**Exercise objective:**
Reproduce the entries below word for word, from the line containing "This screenshot has width=1280, height=584." down to the line containing "center [890, 25].", including both of those lines.

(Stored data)

________________

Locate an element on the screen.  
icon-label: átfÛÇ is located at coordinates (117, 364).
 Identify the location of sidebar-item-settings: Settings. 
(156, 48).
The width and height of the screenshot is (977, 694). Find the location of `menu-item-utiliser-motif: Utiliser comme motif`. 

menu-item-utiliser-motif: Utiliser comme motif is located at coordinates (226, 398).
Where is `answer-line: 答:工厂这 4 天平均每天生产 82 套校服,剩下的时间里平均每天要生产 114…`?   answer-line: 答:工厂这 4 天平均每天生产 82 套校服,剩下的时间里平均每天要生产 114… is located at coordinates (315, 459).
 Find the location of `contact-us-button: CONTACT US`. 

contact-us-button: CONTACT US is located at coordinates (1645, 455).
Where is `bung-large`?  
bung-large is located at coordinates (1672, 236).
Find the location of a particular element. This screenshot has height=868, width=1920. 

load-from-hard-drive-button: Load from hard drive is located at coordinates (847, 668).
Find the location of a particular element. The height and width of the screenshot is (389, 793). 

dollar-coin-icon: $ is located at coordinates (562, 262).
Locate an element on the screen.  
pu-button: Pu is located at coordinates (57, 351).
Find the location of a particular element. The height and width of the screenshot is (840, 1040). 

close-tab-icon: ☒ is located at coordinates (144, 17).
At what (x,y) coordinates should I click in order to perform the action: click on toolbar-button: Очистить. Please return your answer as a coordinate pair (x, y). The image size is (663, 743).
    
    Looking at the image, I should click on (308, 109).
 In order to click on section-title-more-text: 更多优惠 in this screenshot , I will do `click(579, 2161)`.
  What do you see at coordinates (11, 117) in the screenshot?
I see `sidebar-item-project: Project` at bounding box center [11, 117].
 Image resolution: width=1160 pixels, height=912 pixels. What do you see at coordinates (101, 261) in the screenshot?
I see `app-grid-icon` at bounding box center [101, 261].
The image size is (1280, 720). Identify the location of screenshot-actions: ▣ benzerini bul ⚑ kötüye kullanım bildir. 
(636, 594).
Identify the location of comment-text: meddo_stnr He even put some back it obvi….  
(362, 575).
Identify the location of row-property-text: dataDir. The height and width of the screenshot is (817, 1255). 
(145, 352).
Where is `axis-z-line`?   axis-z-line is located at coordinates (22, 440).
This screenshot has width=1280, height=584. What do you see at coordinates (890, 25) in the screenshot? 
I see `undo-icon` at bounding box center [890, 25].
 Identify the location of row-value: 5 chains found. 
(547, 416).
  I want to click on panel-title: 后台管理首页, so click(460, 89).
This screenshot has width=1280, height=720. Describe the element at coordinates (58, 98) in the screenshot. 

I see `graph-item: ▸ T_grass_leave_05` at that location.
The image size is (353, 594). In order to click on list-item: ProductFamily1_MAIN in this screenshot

________________

**Problem solution:**
This screenshot has width=1280, height=584. What do you see at coordinates (890, 25) in the screenshot? 
I see `undo-icon` at bounding box center [890, 25].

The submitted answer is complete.